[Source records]

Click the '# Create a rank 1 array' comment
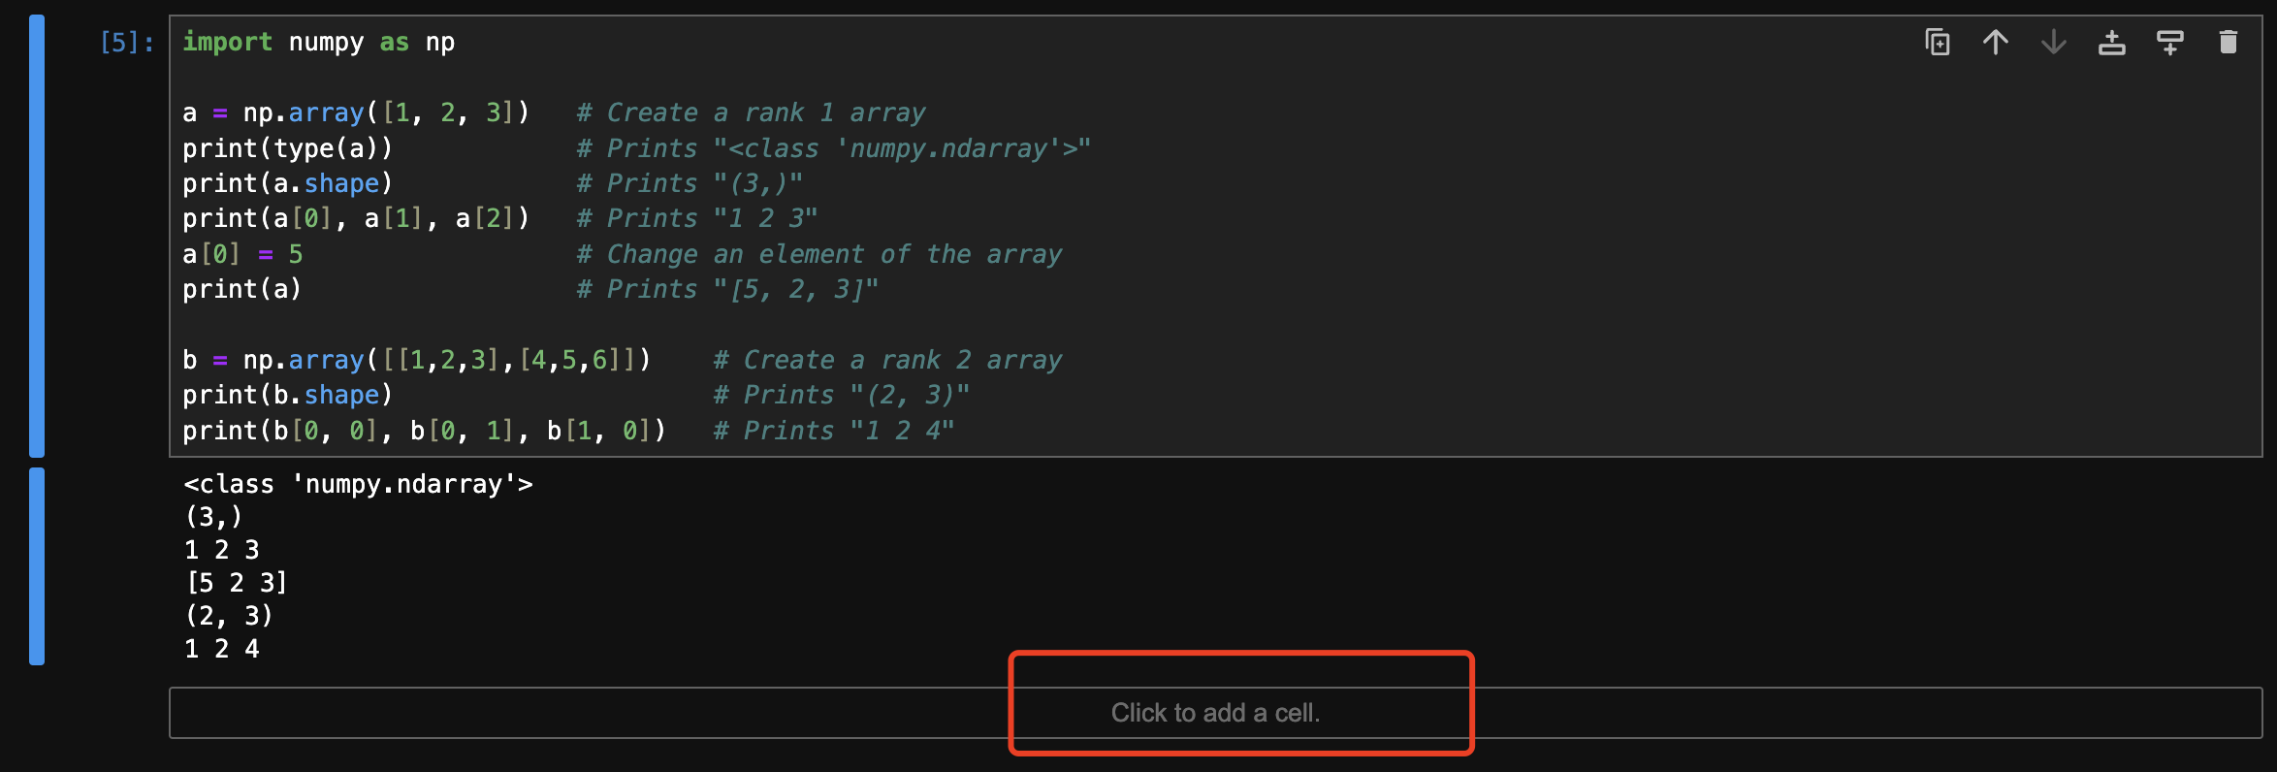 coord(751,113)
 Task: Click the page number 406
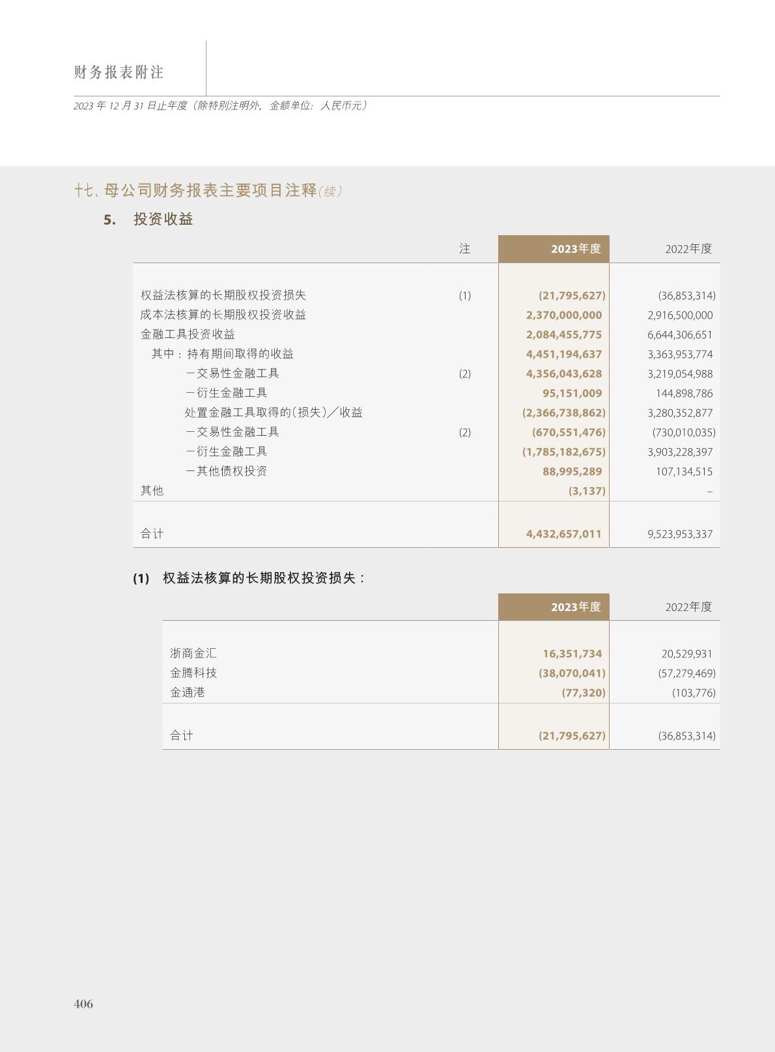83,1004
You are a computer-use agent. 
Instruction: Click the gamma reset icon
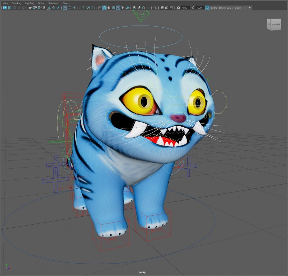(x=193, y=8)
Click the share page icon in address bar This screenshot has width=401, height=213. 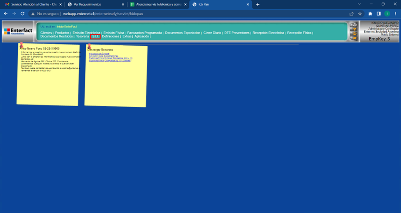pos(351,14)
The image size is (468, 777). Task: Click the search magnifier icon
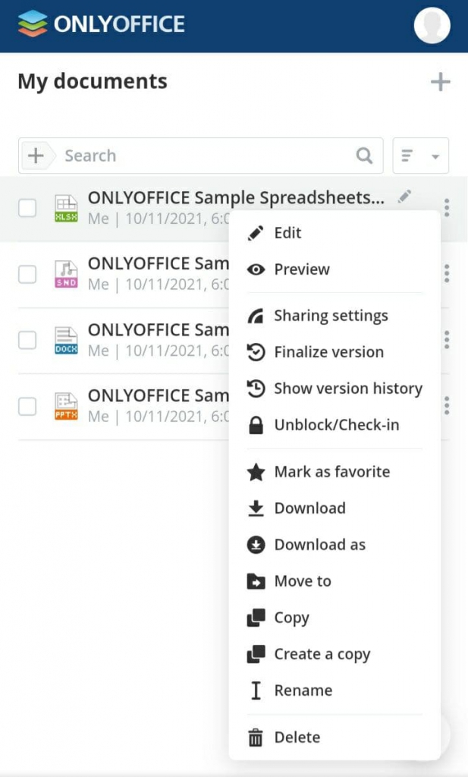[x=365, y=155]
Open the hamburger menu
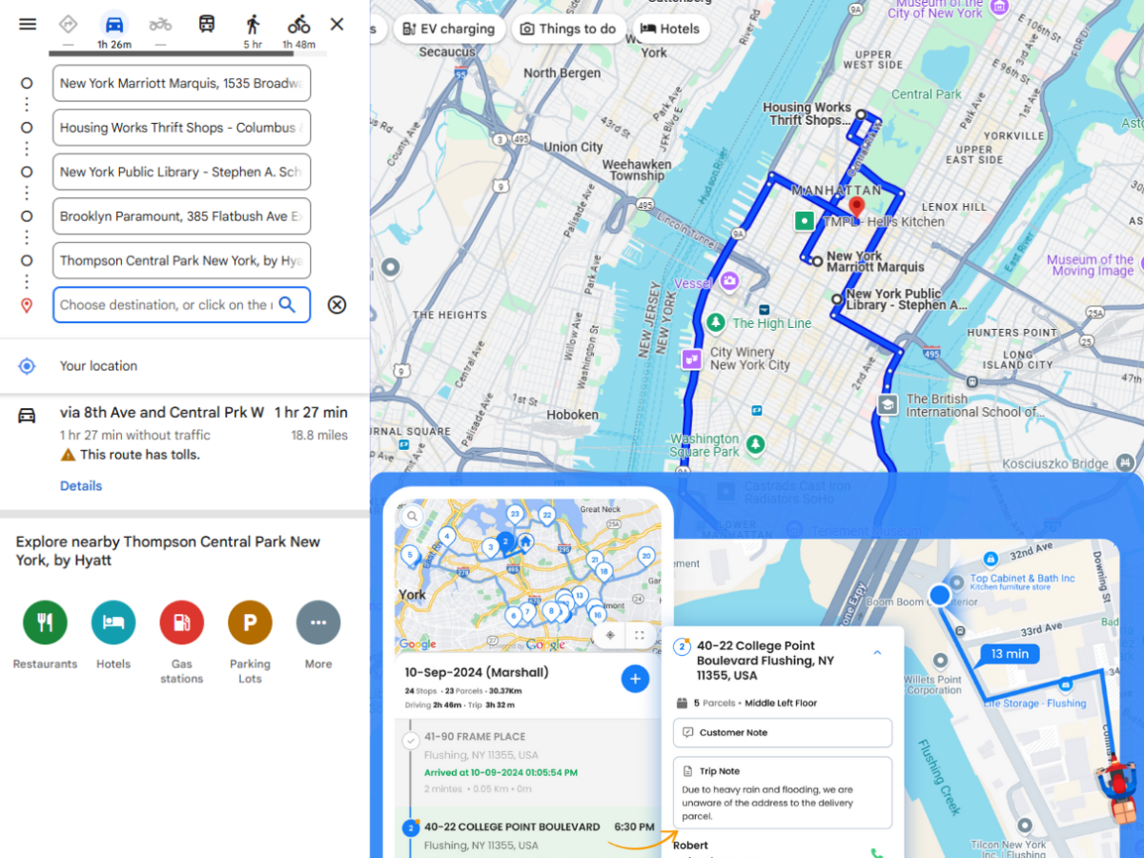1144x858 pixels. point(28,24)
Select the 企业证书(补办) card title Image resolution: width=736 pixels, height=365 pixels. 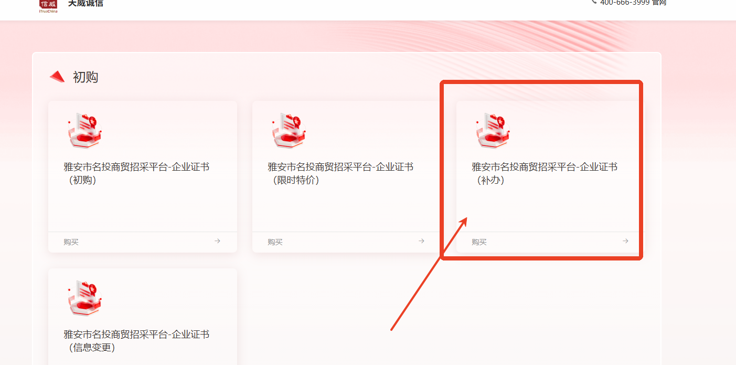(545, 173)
==
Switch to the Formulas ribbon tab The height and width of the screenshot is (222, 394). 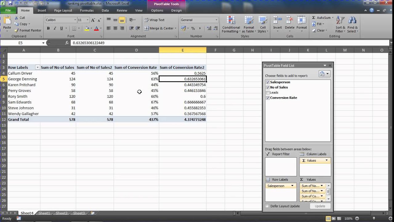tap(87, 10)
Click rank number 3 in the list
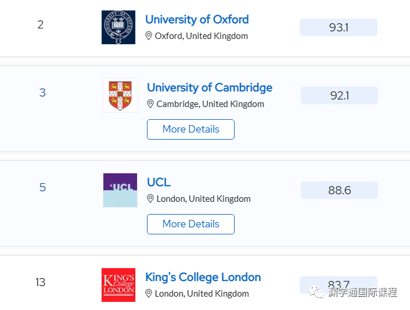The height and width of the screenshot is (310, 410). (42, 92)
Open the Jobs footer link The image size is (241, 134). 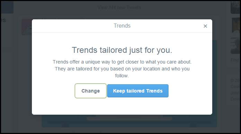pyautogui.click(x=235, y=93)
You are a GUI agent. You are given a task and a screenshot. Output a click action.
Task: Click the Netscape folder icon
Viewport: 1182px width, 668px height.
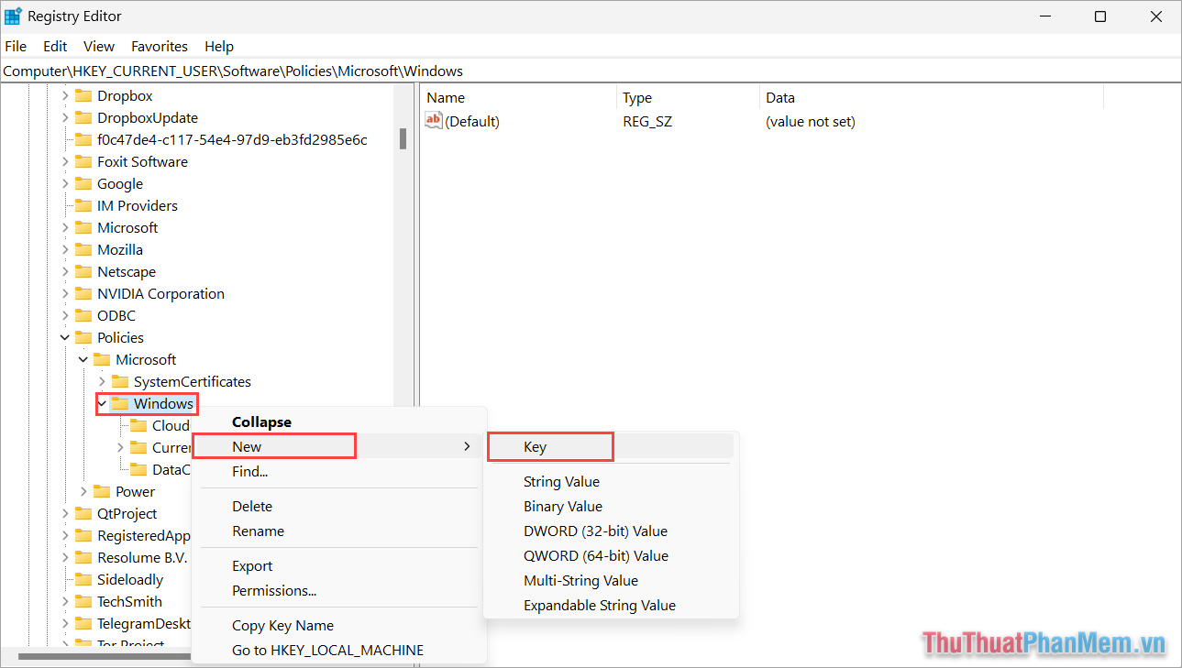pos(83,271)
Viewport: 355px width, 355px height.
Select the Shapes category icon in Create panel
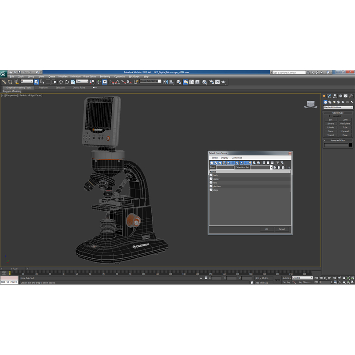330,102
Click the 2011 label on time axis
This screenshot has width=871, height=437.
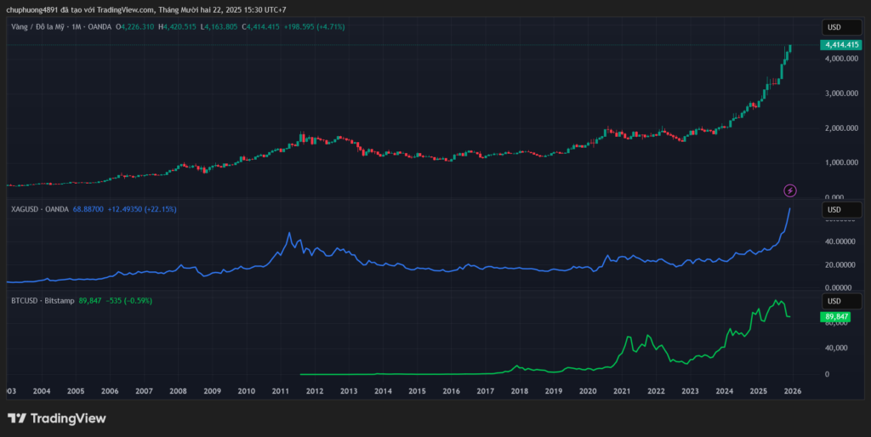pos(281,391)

ASSIGNMENT:
Tally the lines in the entries above that hold the word "agent". Reply with nothing but that count.

RESPONSE FOR THIS EXERCISE:
2